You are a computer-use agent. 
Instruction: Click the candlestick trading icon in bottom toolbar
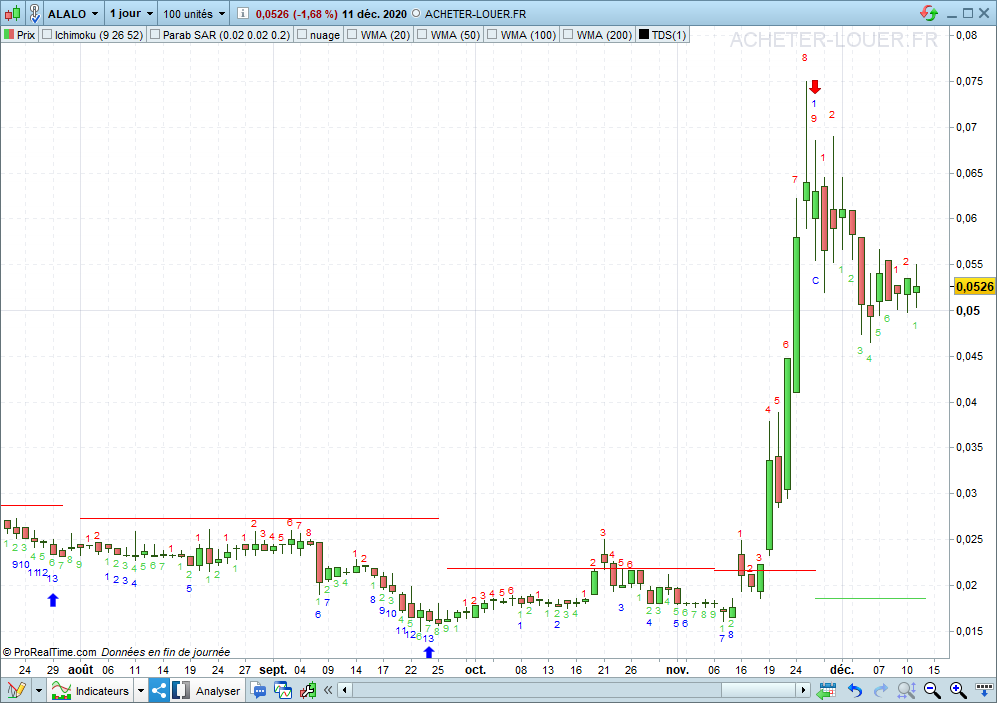(x=307, y=690)
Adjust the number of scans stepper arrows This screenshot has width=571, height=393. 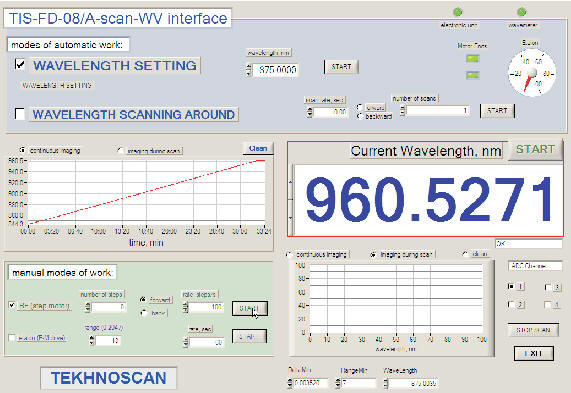tap(403, 110)
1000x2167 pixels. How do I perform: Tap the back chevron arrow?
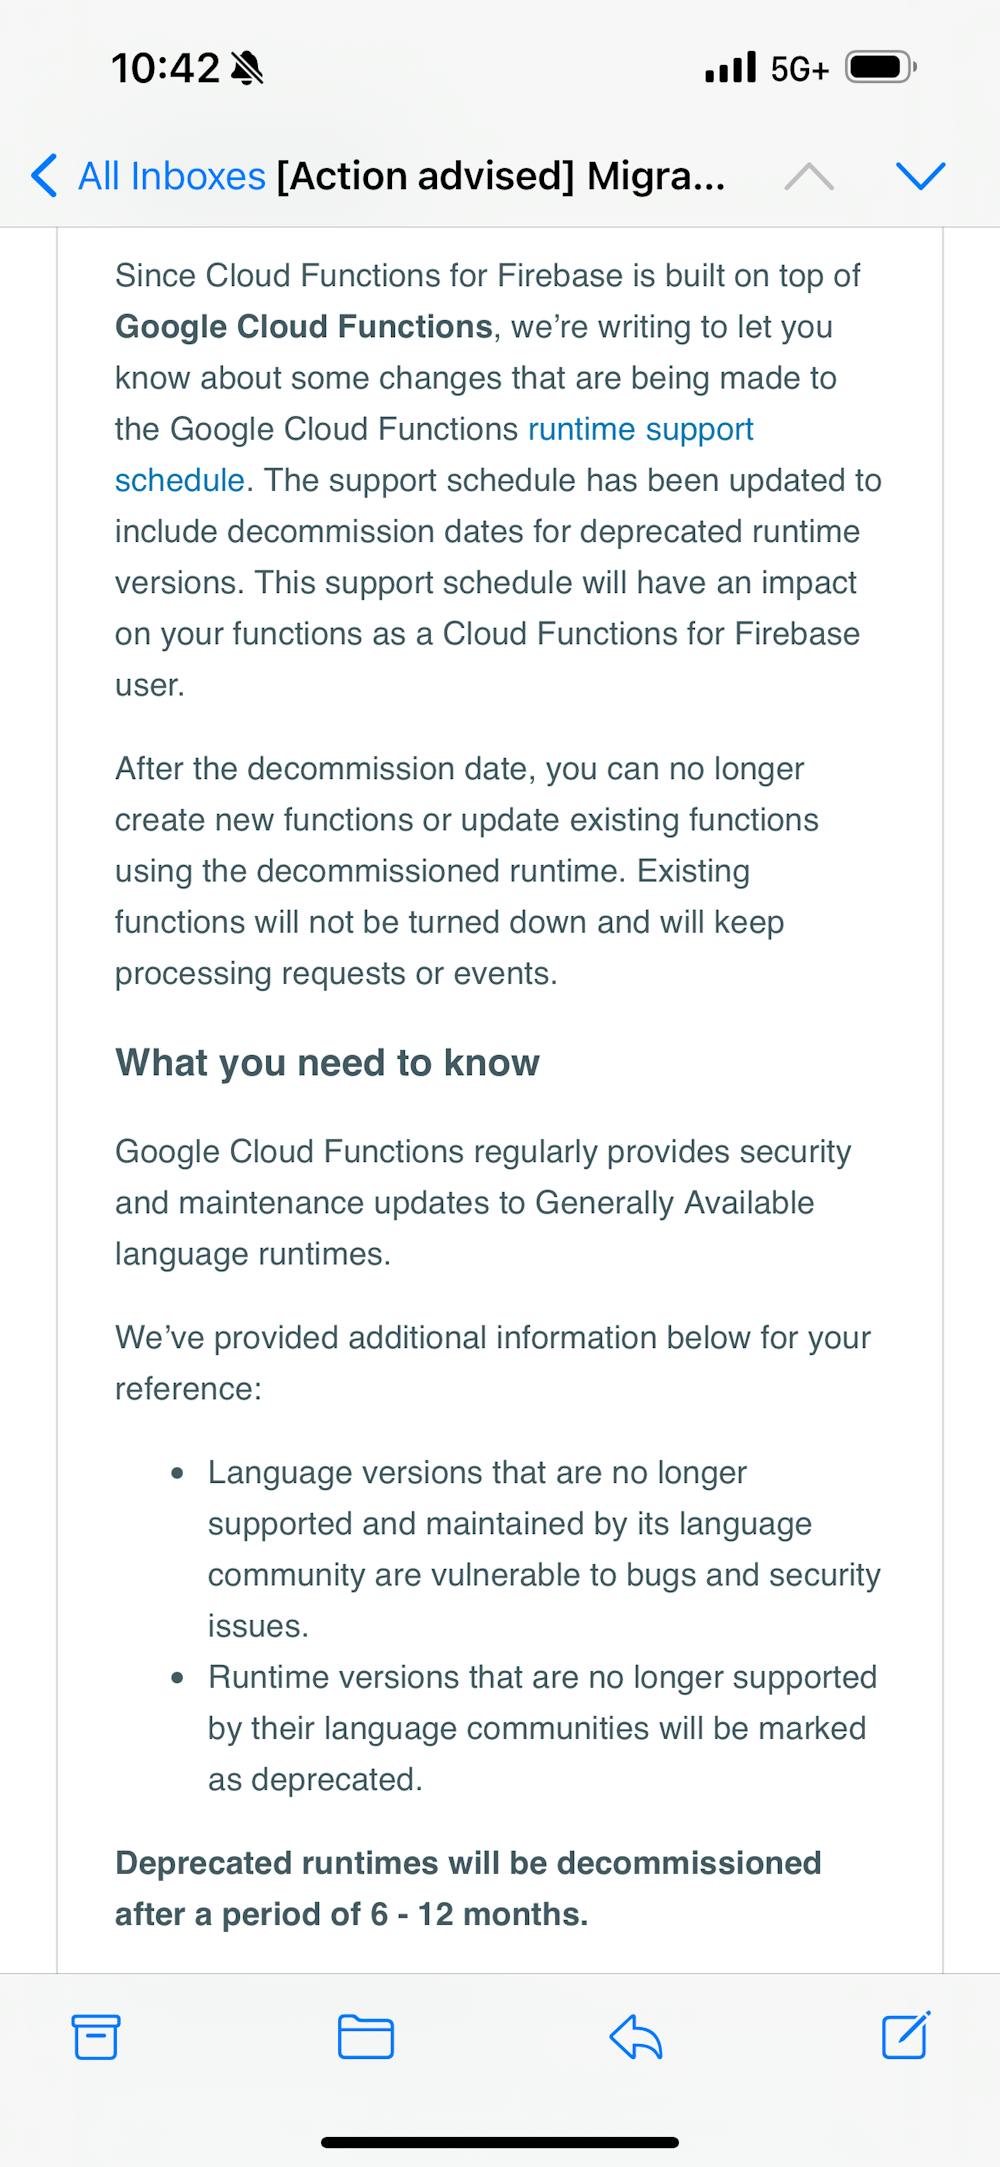tap(44, 176)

→ Task to carry out
Omit all pictures, and repeat exactly the lines from the line containing "1000x2167 pixels. How" through the end of the data.

→ Answer section
1000x2167 pixels. How do I perform: Tap the back chevron arrow?
tap(44, 176)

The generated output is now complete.